Your assignment
Output only the lines from the line holding "Where should I click to: Open the" through the close of the records, exactly as they appear, with all pictures omitted.

Excerpts from a dataset
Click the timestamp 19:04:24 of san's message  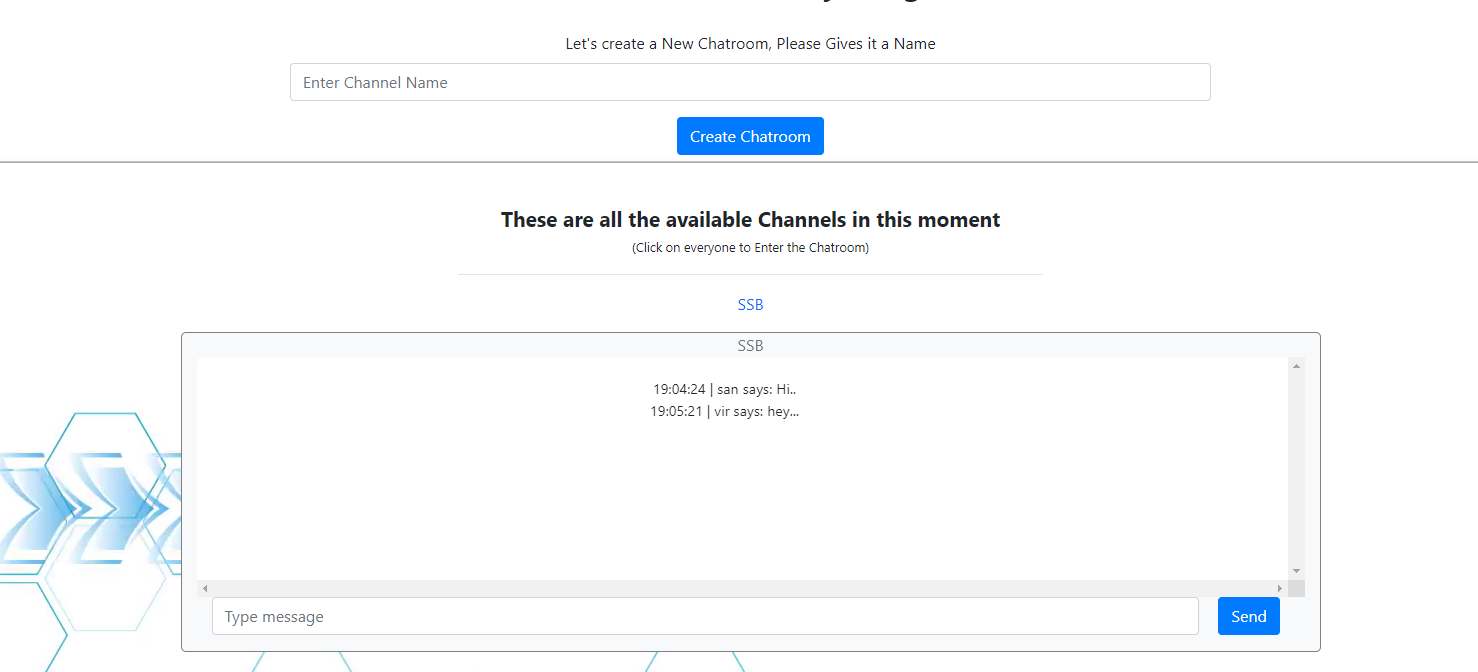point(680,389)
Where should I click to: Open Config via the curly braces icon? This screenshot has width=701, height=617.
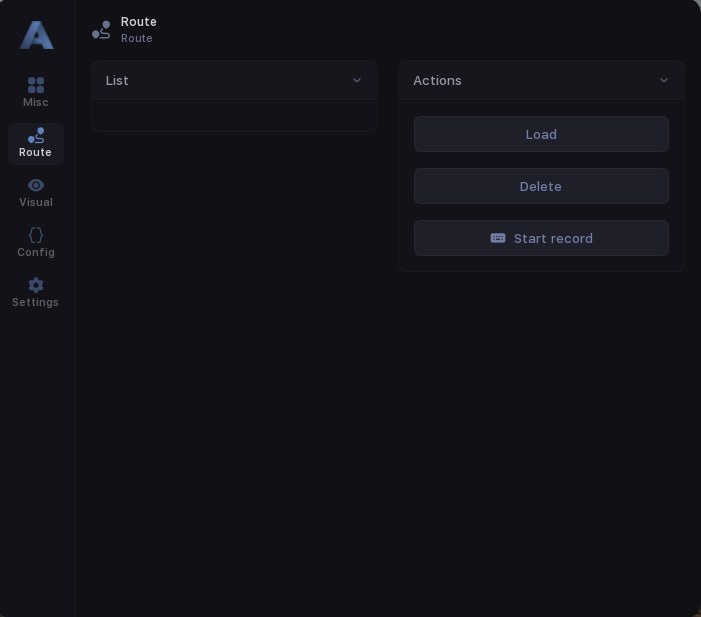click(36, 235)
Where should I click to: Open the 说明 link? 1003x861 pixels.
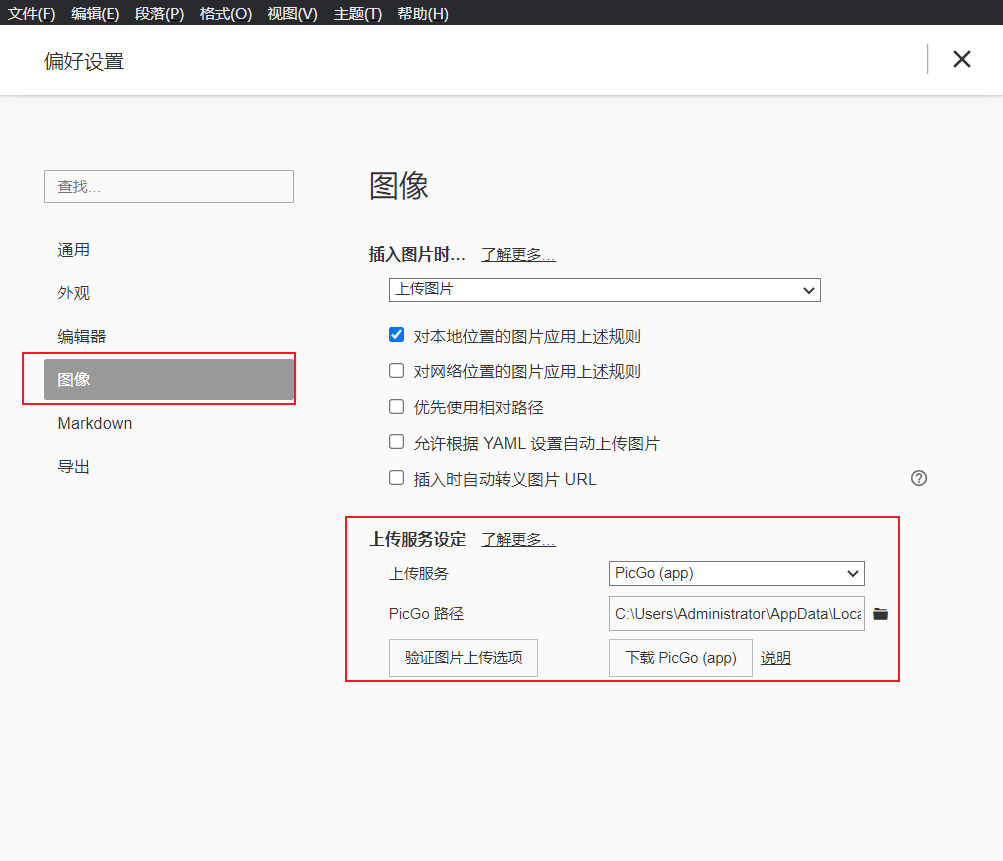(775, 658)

Response to this exercise
Where should I click to: Open the 说明 link? 1003x861 pixels.
(775, 658)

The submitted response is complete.